As powerful as a high-level type system is, the type system alone cannot address the dynamics or uncertainty in exchanging messages with services that are separated in space and time. Messages can be delayed, lost, reordered, or ignored. Furthermore, while some languages support compile-time checks for memory safety and memory leaks, there is certainly no type system that will prevent a program from allocating too much memory, or querying too much data, and running out of memory. Similarly, the type system cannot prevent the failure of a liveness probe from the control plane, due to run-time dynamics, from repeatedly terminating an application container.[5]

Functional Programming

In essence, functional programming is programming with functions—functions in the mathematical sense, mapping a single input to a single output—rather than programming imperatively, using procedures that may have side-effects. Functions should be total, meaning they return an output for every input; deterministic, in that they always return the same output for the same input; and pure, in that their only effect is on computing the output, rather than manipulating internal or external state. Functional programming focuses on immutability, which means variables and expressions cannot change after they have been declared or assigned. Functions are composed to construct useful programs, rather than relying on object-oriented techniques like encapsulation or inheritance.

Functional programming can be very effective in eliminating errors. Using immutable variables and data structures eliminates errors, race conditions, or even the need for locks in some cases, since it is impossible for two threads to concurrently modify an immutable data-structure. It can also reduce cognitive load, because when you reference a variable, you do not need to understand everywhere in the system it can be modified. Small, pure functions, with simple input-output models, are easy to reason about. Just like in modelling physical systems—electrical systems, mechanical systems, chemical systems—simple input-output models can then be composed to provide higher-level abstractions that describe more complex behaviours.

Testing and the type system are both very complimentary to functional programming. A function that is total, deterministic, and pure, is much easier to test, since these functions will never throw exceptions, fail to return (e.g., by entering an infinite loop), or modify external state. The type system can restrict the number of tests that are required, since it can significantly restrict the number of inputs to a function and outputs from a function. For example, as we have already seen, option types can be useful for ensuring a function does not return a null value. The type system can also be leveraged to support property-based testing for eliminating errors.

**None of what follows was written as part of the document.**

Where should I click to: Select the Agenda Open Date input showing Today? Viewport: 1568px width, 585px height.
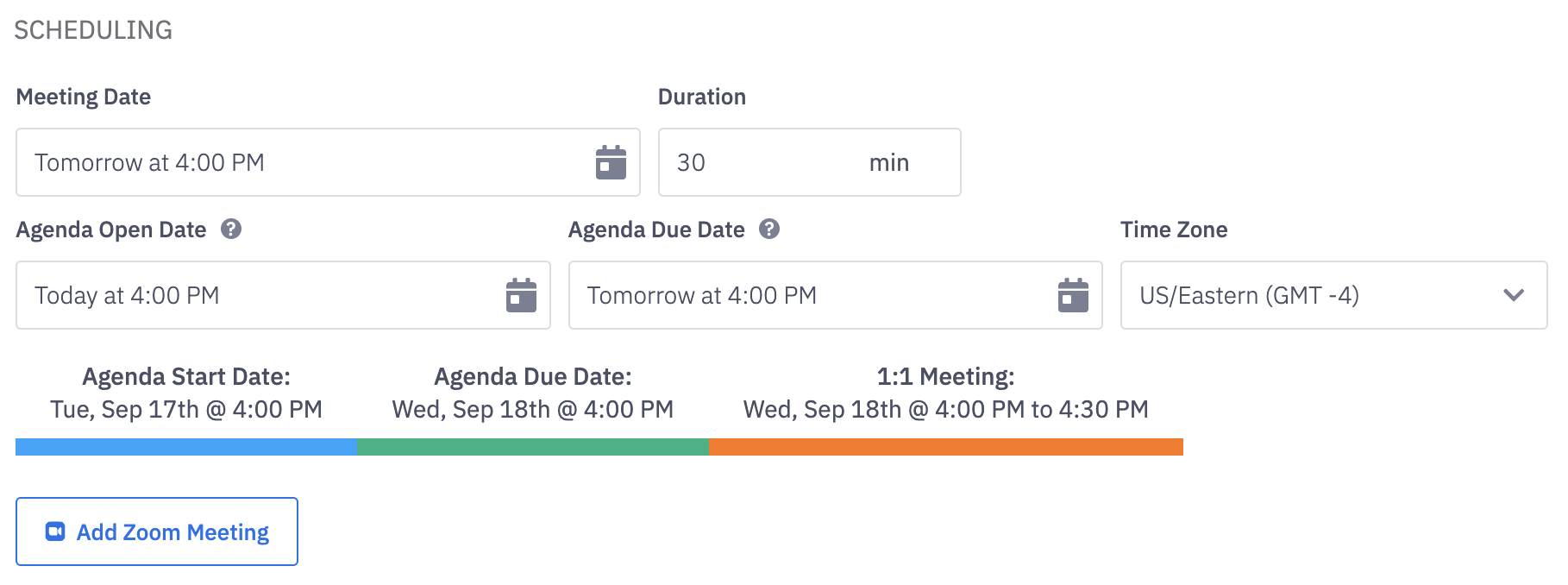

Consider the following example, again in Scala, with a simple algebraic data type that defines two states, On and Off. The function isOn returns a Boolean mapping On to true and Off to false.

sealed trait State
case object On extends State
case object Off extends State

def isOn(x: State): Boolean = x match {
  case On => true
  case Off => false
}

This function is total, because it returns a value for each input, which is aided by the sealed trait, since the compiler will generate a warning if the match statement does not handle all of the states.[6] This function is deterministic, since the same input always results in the same output. It is also pure, as there are no side-effects. With the combination of its simple input-output model, and the type system restricting the possibilities to only two inputs and only two outputs, it is easy to test this function, exhaustively, using only two tests.

"isOn" should "return true for On" in {
  isOn(On) shouldBe true
}

"isOn" should "return false for Off" in {
  isOn(Off) shouldBe false
}

I recently reviewed changes to an application in a modern and popular, but non-functional, programming language. The changes were related to a race condition in resetting session state. The problem was a result of mutating global state. In some cases, the session needed to be completely reset, in other cases, only a subset of the session state needed to be reset. The issue was "resolved" by modifying the method that reset the session state from reset(data) to reset(data, true). In other words, by adding a Boolean to indicate when the session should be partially reset, instead of fully reset.

This approach made me cringe. I found it very challenging to review, since I have not reviewed code like this in years. Where else was this session state being mutated or read? Some people enjoy these mental gymnastics, delighting in understanding all of the internal intricacies of the system. I certainly did at one point in time, but it is largely unnecessary and I have seen more than enough errors from this approach to ever want to return to this style of programming.[7] It may not be long until another data race is found, or some new functionality is required, and this method evolves to reset(data, true, false, true).[8]

Functional programming may be the most effective approach for eliminating errors in software systems, especially when combined with a rich type-system and effective testing. It is also compelling for eliminating errors when composing smaller entities into larger ones. But as powerful as it is, similar to the type system, functional programming cannot guard against errors that result from system dynamics—like reading too many messages and running out of memory, overwhelming another system with messages, head-of-line blocking when processing messages from a work queue, or failures caused by network partitions.

Formal Verification

Formal verification is the discipline of proving program logic correct through static analysis, aided by tools and mathematics. As we have already seen, the type system can be more specific than simply ensuring an integer is not inadvertently assigned to a string. It can be used for something as specific as statically verifying that an identifier is restricted to a three-character, lower-case string. Formal verification goes beyond this and can be used to prove that a program never enters an unwanted state, like an infinite loop.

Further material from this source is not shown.